→ Extracted material
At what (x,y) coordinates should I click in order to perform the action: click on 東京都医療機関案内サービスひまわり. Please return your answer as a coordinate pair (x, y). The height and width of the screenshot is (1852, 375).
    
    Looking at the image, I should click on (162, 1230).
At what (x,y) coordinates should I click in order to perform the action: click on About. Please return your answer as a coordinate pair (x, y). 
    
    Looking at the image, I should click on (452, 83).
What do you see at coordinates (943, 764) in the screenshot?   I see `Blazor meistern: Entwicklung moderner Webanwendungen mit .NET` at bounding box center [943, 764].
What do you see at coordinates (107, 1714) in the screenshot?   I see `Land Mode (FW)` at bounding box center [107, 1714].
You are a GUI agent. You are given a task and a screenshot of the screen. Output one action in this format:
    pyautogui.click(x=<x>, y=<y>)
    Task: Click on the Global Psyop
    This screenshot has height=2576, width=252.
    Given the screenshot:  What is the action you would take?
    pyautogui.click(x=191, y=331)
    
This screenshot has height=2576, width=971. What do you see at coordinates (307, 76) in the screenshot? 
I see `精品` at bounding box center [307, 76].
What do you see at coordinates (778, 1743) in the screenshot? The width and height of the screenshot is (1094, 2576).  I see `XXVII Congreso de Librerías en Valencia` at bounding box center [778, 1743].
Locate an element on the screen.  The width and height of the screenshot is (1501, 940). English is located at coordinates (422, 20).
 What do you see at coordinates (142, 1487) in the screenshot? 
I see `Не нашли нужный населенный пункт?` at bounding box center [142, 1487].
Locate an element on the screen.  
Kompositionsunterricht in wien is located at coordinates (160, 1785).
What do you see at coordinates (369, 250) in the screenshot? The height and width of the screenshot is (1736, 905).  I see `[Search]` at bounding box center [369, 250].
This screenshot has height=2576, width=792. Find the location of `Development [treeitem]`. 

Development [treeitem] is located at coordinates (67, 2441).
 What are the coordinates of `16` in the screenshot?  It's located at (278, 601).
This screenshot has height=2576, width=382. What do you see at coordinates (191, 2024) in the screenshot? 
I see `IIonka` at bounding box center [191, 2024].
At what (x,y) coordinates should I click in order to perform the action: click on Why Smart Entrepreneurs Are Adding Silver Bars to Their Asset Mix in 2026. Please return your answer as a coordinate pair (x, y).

→ Requirements
Can you reproduce, word for word, the material from the line with "This screenshot has height=2576, width=971." to the line with "center [307, 76].", both lines included?

→ Answer to this task
This screenshot has height=2576, width=971. What do you see at coordinates (307, 76) in the screenshot? 
I see `精品` at bounding box center [307, 76].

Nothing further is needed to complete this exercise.